Over the course of three episodes, The Walking Dead: Michonne video game miniseries has homed in on the theme of regret. We live our lives haunted by old ones and try to make choices that won't create new ones. But no matter what you do, it ultimately tells us, you can't lock pain out of your life.
Episode 3 of Michonne begins with the build-up to an emotionally charged showdown with violent petty dictator Norma and ends with the feverish defence of the suburban family home where companion character Sam grew up. It's a tense endgame where grim reminders of losses suffered are everywhere.
After playing the finale of the three-part solo spotlight spin-off, I did something I almost never do in choice-centric, branching path games: I replayed the ending. Someone died because I had Michonne prioritise her own grief over her presumably dead daughters for a few crucial moments and I just couldn't sit with the denouement that my first set of choices made. So I opened up a new save file and played the last chunk of episode 3 all over again.
But the replay didn't make me feel any better. Sure, my second-playthrough choices ensured that I saved a life, but the decision to do so pulled Michonne away from the chance to create closure around the absence of her daughters. There's a slight difference in terms of the proximity and weight of the pain that results from either choice, but neither was easy to shrug off.
The accumulated trauma of the Michonne miniseries made me uncharacteristically cruel and nihilistic, too. When an enemy character faces inevitable death, one moment makes players choose between a quick, painless mercy killing or a slower, more gruesome end where they get torn apart by zombies. Usually I'm as altruistic as possible in games where I get a choice. I leaned hard on Paragon in Mass Effect, for example, even when it seemed to be the stupid thing to do. But, here, I chose the latter option, fed up with all the intimately abusive power games and needless death. We're all screwed anyway, right? So let me go ahead and be screwed up in kind.

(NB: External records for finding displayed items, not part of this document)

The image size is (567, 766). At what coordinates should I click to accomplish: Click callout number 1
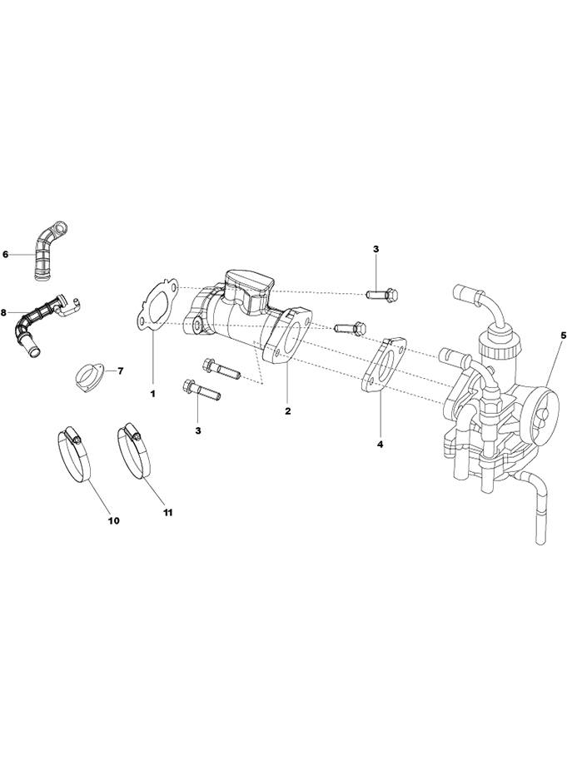[x=152, y=390]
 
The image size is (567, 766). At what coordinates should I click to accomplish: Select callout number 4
[x=380, y=445]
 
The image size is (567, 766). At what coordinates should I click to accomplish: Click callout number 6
[x=6, y=254]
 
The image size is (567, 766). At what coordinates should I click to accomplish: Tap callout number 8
[x=4, y=312]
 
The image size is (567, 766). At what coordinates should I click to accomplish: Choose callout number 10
[x=113, y=520]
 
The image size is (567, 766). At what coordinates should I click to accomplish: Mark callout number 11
[x=167, y=514]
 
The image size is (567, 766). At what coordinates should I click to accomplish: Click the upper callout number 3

As I've written before, Michonne is a Walking Dead character who often seems unflappable. She's terse and mostly aloof, not given to the hysterics exhibited by so many human survivors of the series' zombie apocalypse. But this miniseries has shown that she's been silently carrying burdens of her own all along and that her steely resolve comes in part from needing to numb herself to the cruel realities of a world gone to shit. Yet, even she can't avoid holding onto old traumas, even though she knows that doing so can create new ones.